The bizarre claim made in London recently about the alleged hacking of Electronic Voting Machines (EVMs) in previous elections has done more harm than good by diverting public attention from genuine concerns about EVMs and the Election Commission of India’s (ECI) lack of transparency in the matter. The controversy over the security of EVMs dates back to the early 2000s, and is not confined to India. A consensus has emerged that voters can’t verify whether their votes have been recorded and counted correctly, and that miscounts due to EVM malfunction or fraud are undetectable and unchallengeable. Hence, an additional verifiable physical record of every vote cast in the form of voter verified paper audit trail (VVPAT) is required. In 2013, the Supreme Court mandated the use of EVMs with VVPAT units, and ECI has been deploying these in assembly elections from 2017 onwards.
But if a VVPAT-based audit is to have any real security value, it is essential to tally the electronic vote count with the manual one as per the VVPAT slips for a statistically significant sample size of EVMs chosen at random from a suitably defined population of EVMs. Equally important is a clear decision rule about what should be done in the event of a defective EVM turning up in the sample.
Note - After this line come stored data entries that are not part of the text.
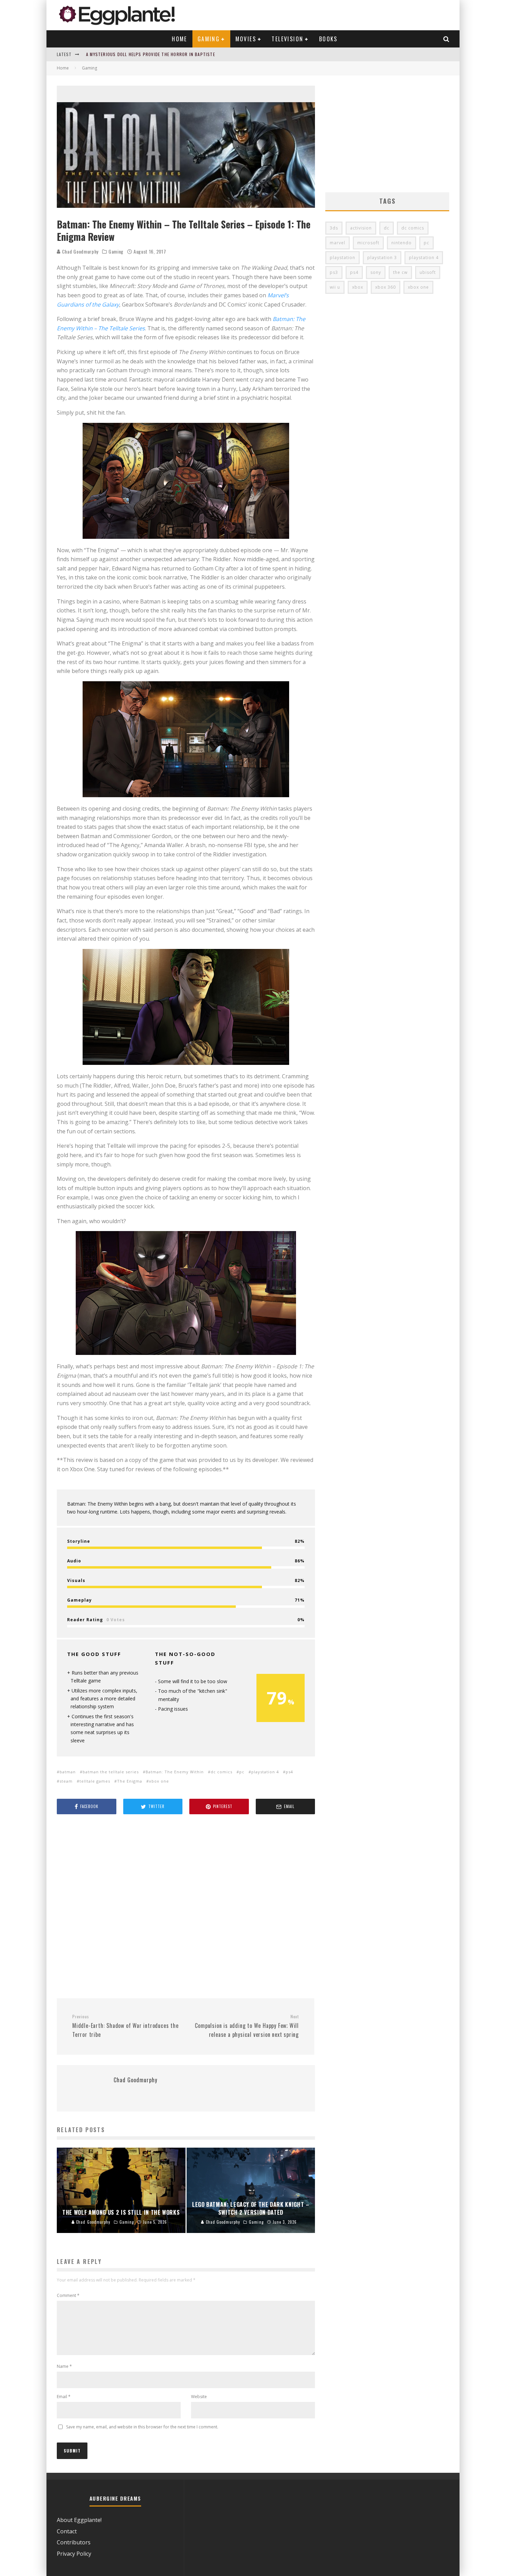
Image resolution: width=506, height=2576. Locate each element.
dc (386, 228)
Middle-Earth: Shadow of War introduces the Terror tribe (125, 2026)
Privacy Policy (74, 2553)
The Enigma (129, 1781)
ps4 (289, 1771)
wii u (335, 287)
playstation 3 (382, 257)
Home (179, 39)
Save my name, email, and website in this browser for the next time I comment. (142, 2427)
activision (361, 228)
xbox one (159, 1781)
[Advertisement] (186, 1907)
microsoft (368, 243)
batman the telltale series (111, 1771)
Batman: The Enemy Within (175, 1771)
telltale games (95, 1781)
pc (241, 1771)
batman (68, 1771)
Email (64, 2396)
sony (375, 272)
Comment (68, 2295)
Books (328, 39)
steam (66, 1781)
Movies (245, 39)
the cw (400, 272)
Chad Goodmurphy (79, 251)
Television (287, 39)
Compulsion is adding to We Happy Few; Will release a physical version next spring (247, 2026)
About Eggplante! (79, 2520)
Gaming (209, 39)
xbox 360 (385, 287)
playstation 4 (265, 1771)
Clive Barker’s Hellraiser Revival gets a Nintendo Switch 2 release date (168, 54)
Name (64, 2366)
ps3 (334, 272)
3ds (334, 228)
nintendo (401, 243)
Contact (67, 2531)
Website (199, 2396)
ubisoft (428, 272)
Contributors (74, 2542)
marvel (337, 243)
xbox (357, 287)
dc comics (221, 1771)
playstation (342, 257)
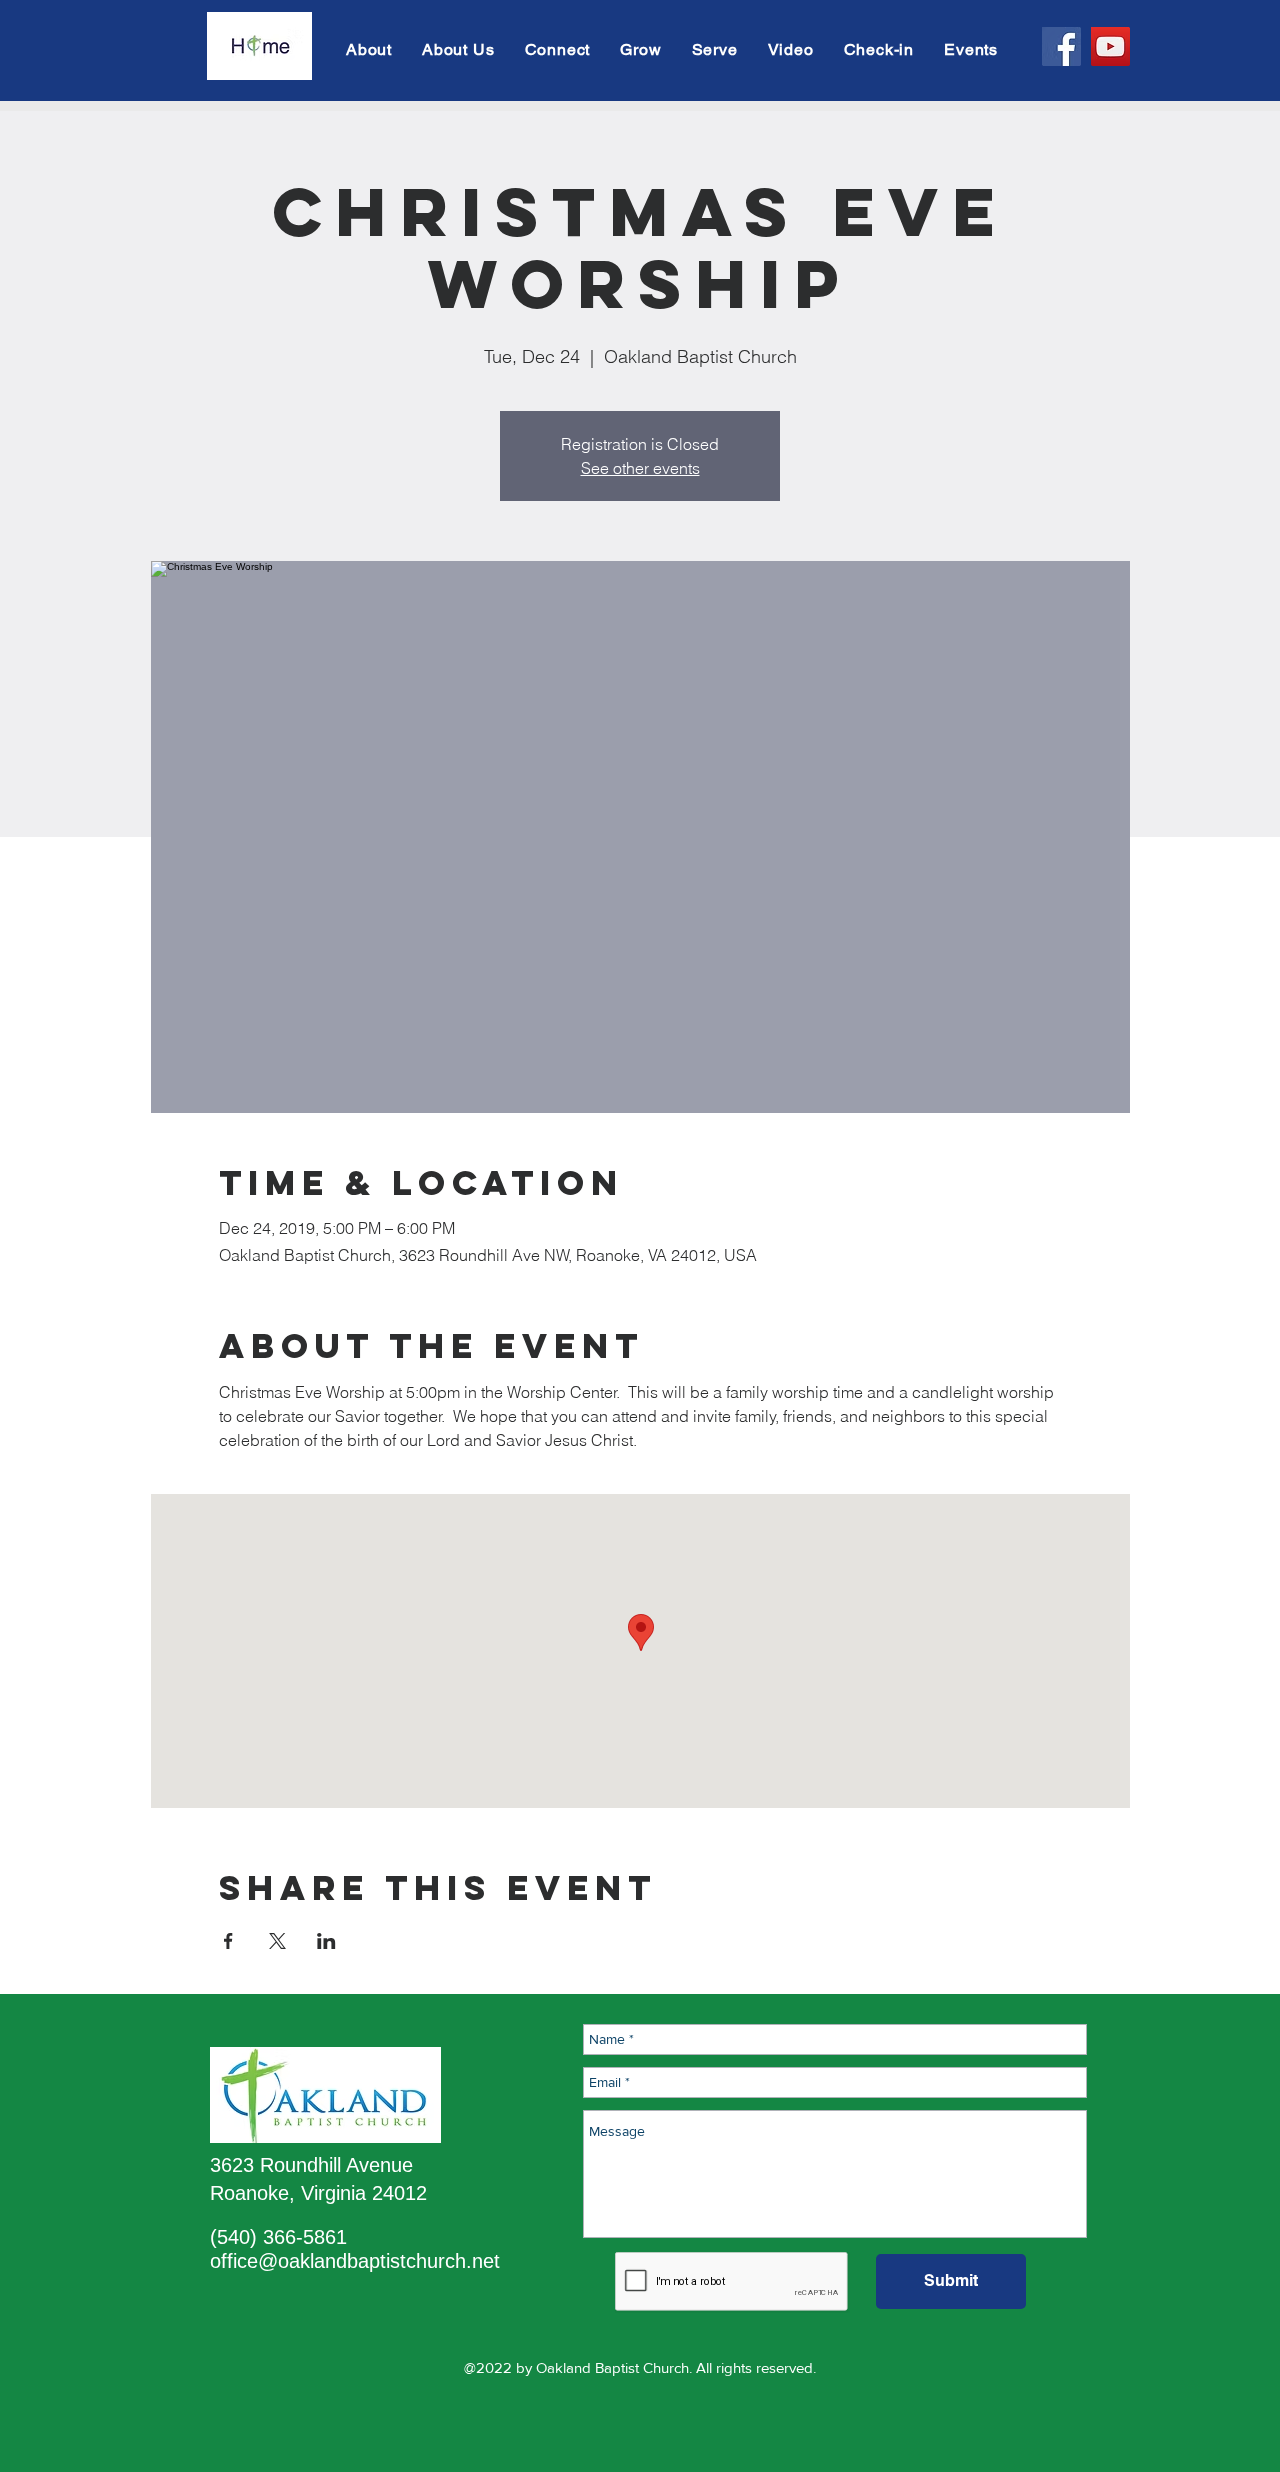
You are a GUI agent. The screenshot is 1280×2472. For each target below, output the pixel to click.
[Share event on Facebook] (228, 1941)
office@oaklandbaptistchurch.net (355, 2261)
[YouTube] (1110, 46)
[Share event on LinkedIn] (326, 1941)
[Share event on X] (277, 1941)
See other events (640, 468)
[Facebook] (1061, 46)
But the audit plan that ECI has put in place suffers from serious shortcomings. First, ECI has prescribed a statistically incorrect sample size of just “one polling station (i.e. one EVM) per Assembly Constituency” for all assembly constituencies and all states, even though the number of EVMs in an assembly constituency in different states differs.
Second, ECI has not declared the criteria for arriving at its sample size nor has it specified the population to which this sample size relates. The latter is important because if we assume that 1% of the EVMs are defective, the probability that ECI’s present sample size will fail to detect at least one defective EVM is 99% if “EVMs deployed in an Assembly Constituency” are defined as the “population”. Similarly, the corresponding number is 94% if “EVMs deployed in a Parliamentary Constituency” are defined as the “population”, and varies from about 2% (UP) to 71% (Sikkim) if “EVMs deployed in a state as a whole” are defined as the “population”.